He, too, was feeling the heat rise inside himself and his tumescent manhood. He moved lower, settled himself between her thighs, and, opening her folds, bent down for his first sample. She was still wet from the water, and he reveled in the cold and the wet and the warmth and the salt and the familiar taste of Ayla, his Ayla. He wanted all of her, all at once, and reached up for her nipples as he found her hard, pulsing nodule.
She moaned and cried out, arching up to him as he suckled and manipulated her with his tongue. She was not thinking, just feeling. Then, before she knew it, she was there, feeling the surge grow and expand until suddenly it washed over her, as he felt the wetness. Then she was reaching for him, making little cries of need, wanting to feel him inside her. He rose up, found her opening, and pushed himself in, then pulled his manhood out and pushed in again.
She was meeting him, pushing closer and pulling back, arching and turning her body to feel him just where she needed him. His urge was there, but not quite as demanding as it sometimes was. Rather than having to control, he just let it build, rocking with her, moving with her, feeling the tension grow, plunging deeply with joy and abandon. She was calling out, and her wordless sounds gained in pitch and intensity. Then it reached the peak, and with words and sounds increasing they felt a great release swell up and gush forth. They held for a moment, then pushed in and pulled out a few more times, and lay still, panting to catch their breath.
As she lay there with her eyes closed, Ayla heard the wind soughing through the trees and a bird calling to its mate, felt the cool breeze and the delicious feeling of his weight on her, smelled horse from the blanket, and the scent of their Pleasures, and remembered the taste of his skin and his kisses. When he finally pulled himself up and looked at her, she was smiling, a dreamy, half-dozing, warm smile of contentment.

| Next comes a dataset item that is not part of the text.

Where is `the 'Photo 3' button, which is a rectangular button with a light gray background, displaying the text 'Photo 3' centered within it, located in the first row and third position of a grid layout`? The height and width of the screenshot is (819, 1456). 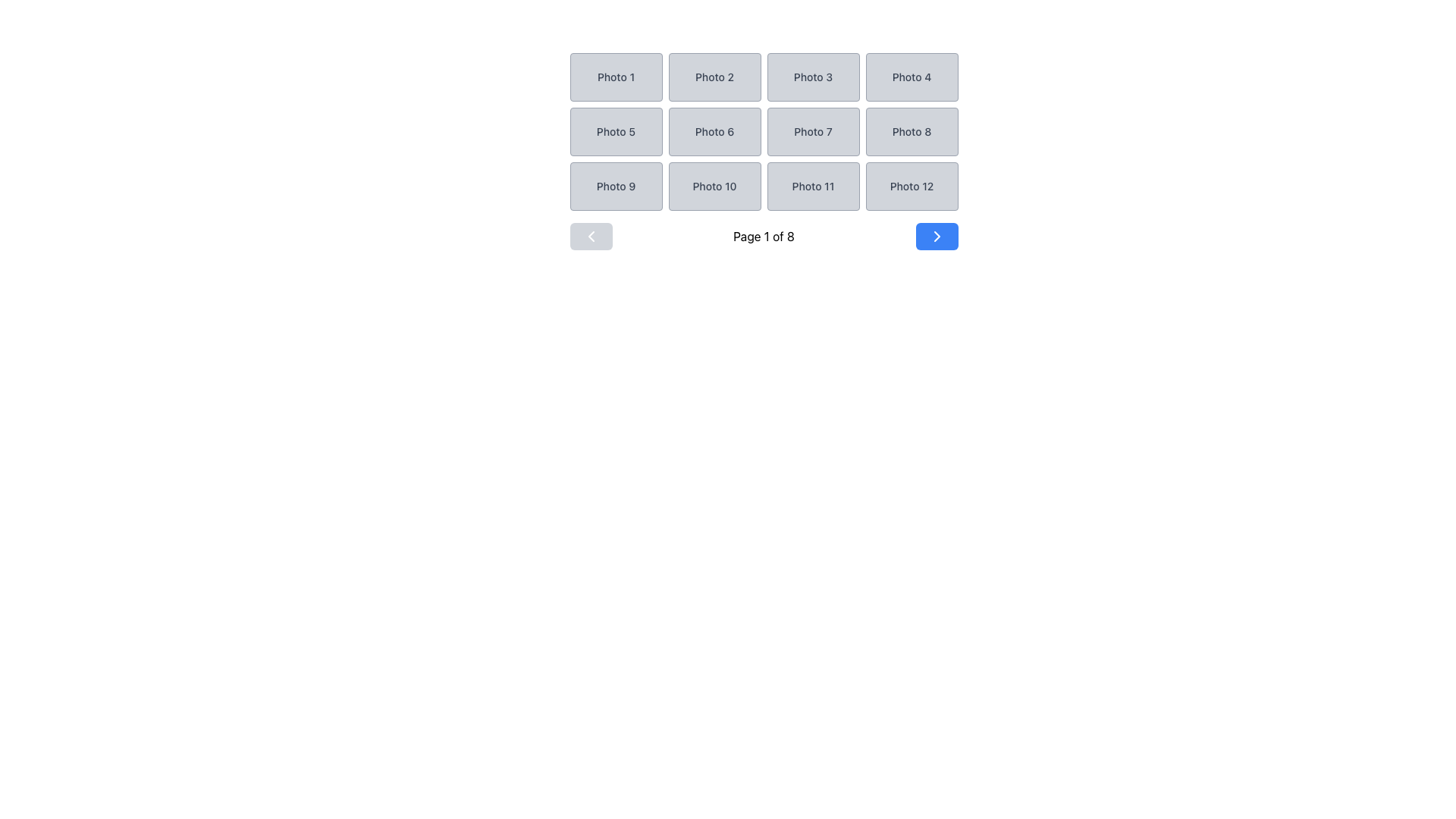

When they finally got up, Ayla went back into the pond to clean herself as Iza had taught her long ago. Jondalar did, too. It seemed to him that if she did, he ought to, though it hadn't been his habit until he met her. He really didn't like cold water. As he was rinsing off, however, he thought if there were many more days like today, he could learn to like it.
On the way back to the South Holding of the Twenty-ninth Cave, Ayla found she was not looking forward to seeing the neighbors, which seemed somewhat inimical. Though she felt accepted by Jondalar's kin and the members of the Ninth Cave, she realized she wasn't especially eager to see them, either. As much as she had wanted their Journey to come to an end, and to have the company of other people around her, she had grown used to the patterns she and Jondalar had established while they were traveling, and she missed them. When they were with the Cave, there was always someone who wanted to talk to either Jondalar or her, or both. They were both glad for the close warmth of the people, but sometimes young lovers wanted to be alone.
In their sleeping rolls in the family tent that night, with everyone much closer together, Ayla was reminded of the sleeping arrangements within the Mamutoi earthlodge and found herself thinking about them. When she first saw it, she had been amazed at the semi-subterranean longhouse the Lion Camp had constructed. They used mammoth bones to support the thick walls of sod and thatch, covered by clay, which kept out the intense wind and winter cold of the midcontinental periglacial regions. She remembered thinking that it was as if they had built their own cave. In a sense they had, since there were no habitable caves in their region, and she was right to be amazed; it was a remarkable feat.
Though the families that lived in the longhouse of the Lion Camp had had separate living areas around hearths aligned in a row down the center, and drapes to close off their sleeping platforms, everyone shared the same shelter. They lived less than an arm's length away from the next family and had to pass through each other's living spaces to come and go. In order to live in such a confined space, they practiced a tacit courtesy that allowed privacy, and was learned as they grew up. Ayla hadn't thought the earthlodge was small when she lived there, only since she had begun sleeping in the Ninth Cave's huge shelter. She recalled that each family of the Clan had had separate hearths, too, but there were no walls, only a few stones to indicate boundaries. The people of the Clan also learned early to avoid looking into another family's living space. To them, privacy was a matter of convention and consideration.